All Products
Search
Document Center

Object Storage Service:Common HTTP headers

Last Updated:Dec 22, 2024

This topic describes common HTTP request and response headers.

Common request headers

In Object Storage Service (OSS), common HTTP request headers are used for RESTful APIs. These request headers can be used in all OSS requests. The following table describes the request headers.

Header

Type

Example

Description

Authorization

String

OSS4-HMAC-SHA256 Credential=****

The authentication information that you want to use to verify the validity of the non-anonymous request. For more information about how to calculate the Authorization header, see (Recommended) Include a V4 signature in the Authorization header.

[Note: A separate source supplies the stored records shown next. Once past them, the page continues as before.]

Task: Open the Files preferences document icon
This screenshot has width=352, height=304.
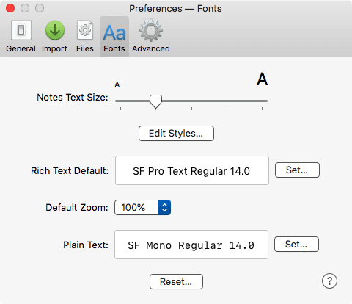Action: (85, 30)
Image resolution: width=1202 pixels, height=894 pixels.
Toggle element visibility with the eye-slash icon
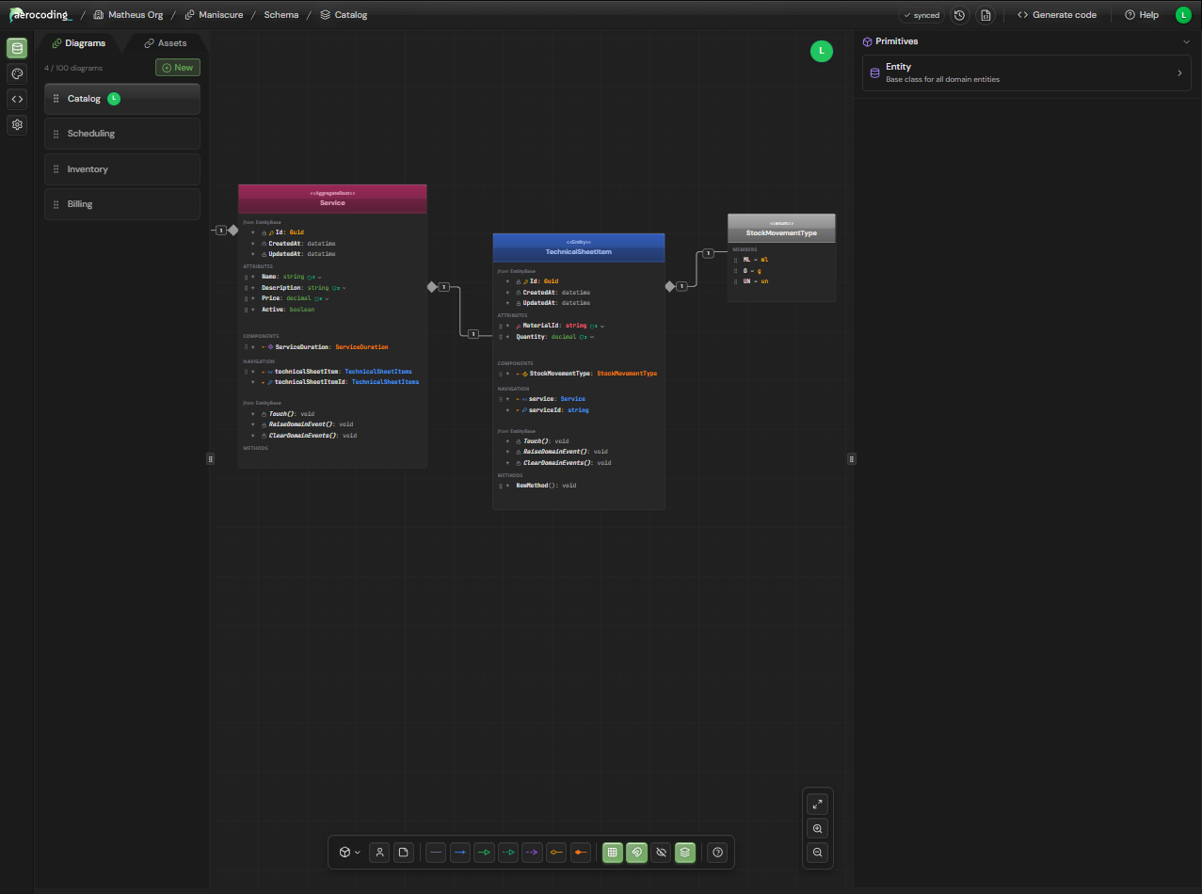661,853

By default, this header is left empty.

Content-Length

String

556

The content length of an HTTP request that is defined in RFC 2616. For more information, visit RFC 2616.

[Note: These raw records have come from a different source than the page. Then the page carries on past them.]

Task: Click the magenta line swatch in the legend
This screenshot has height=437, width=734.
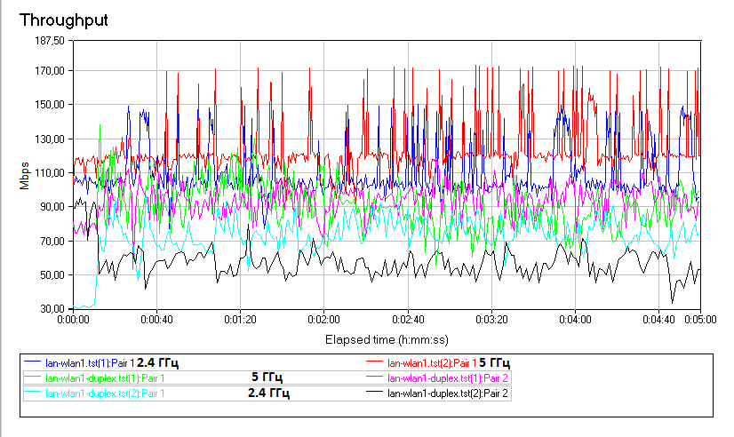Action: click(377, 378)
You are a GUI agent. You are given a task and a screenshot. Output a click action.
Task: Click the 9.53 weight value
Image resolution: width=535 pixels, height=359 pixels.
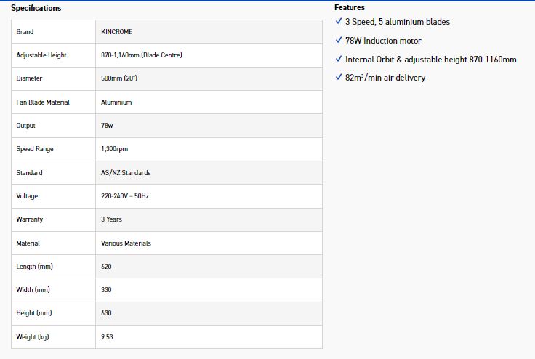(x=108, y=337)
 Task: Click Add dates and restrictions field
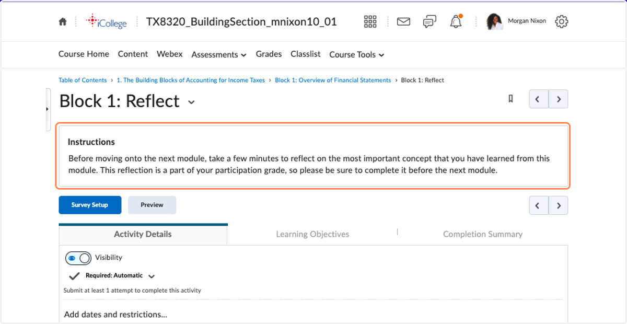coord(115,315)
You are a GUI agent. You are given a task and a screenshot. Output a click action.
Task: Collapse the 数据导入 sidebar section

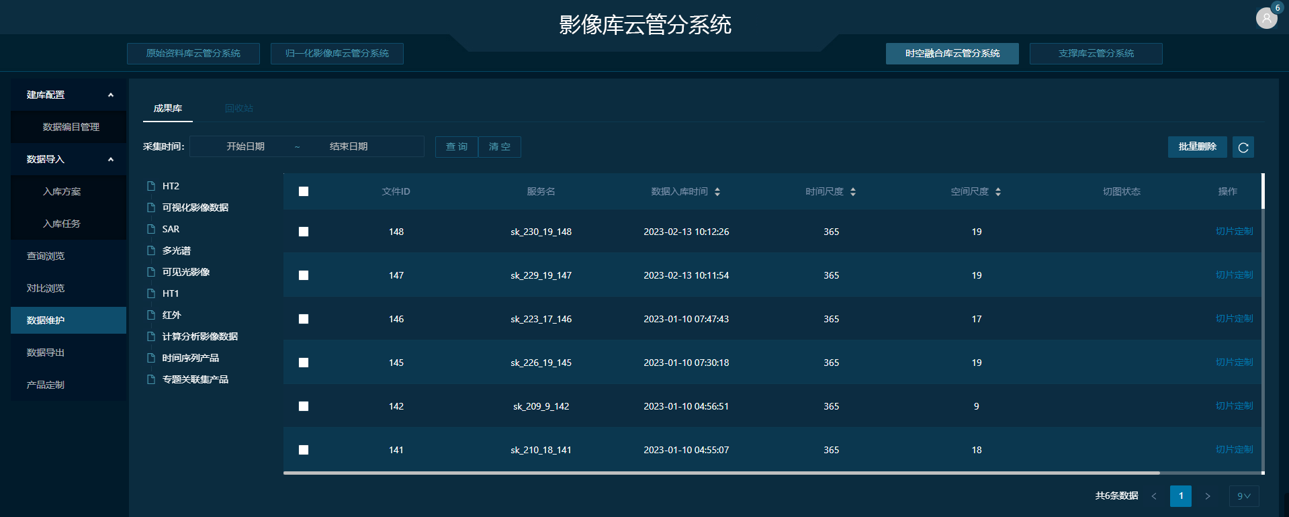coord(111,159)
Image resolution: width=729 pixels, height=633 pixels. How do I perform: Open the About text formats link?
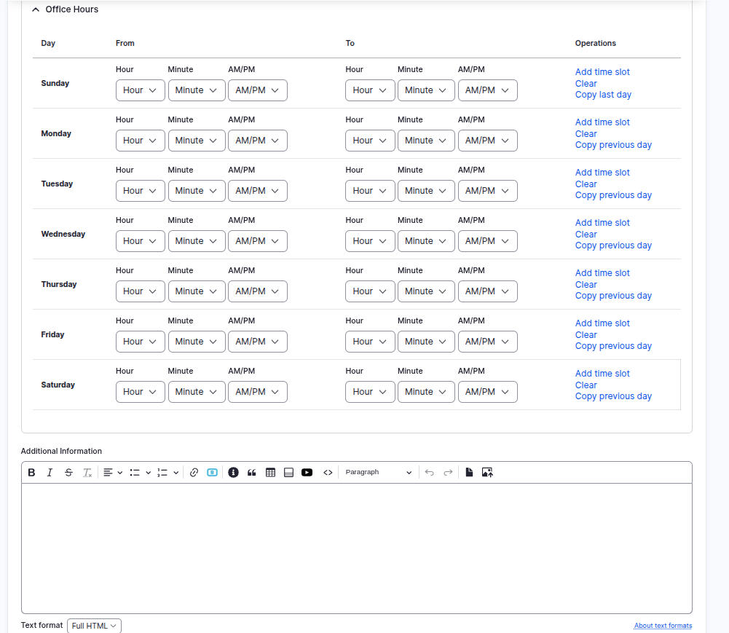click(663, 626)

By default, this header is left empty.

Content-Type

String

application/xml

The content type of an HTTP request that is defined in RFC 2616. For more information, visit RFC 2616.

By default, this header is left empty.

Date

String

Sun, 05 Sep 2021 23:00:00 GMT

The time when the request was created. The time must be the GMT time specified in HTTP 1.1.

By default, this header is left empty.

Host

String

oss-example.oss-cn-hangzhou.aliyuncs.com

The domain name. The format is BucketName.Endpoint. Example: oss-example.oss-cn-hangzhou.aliyuncs.com.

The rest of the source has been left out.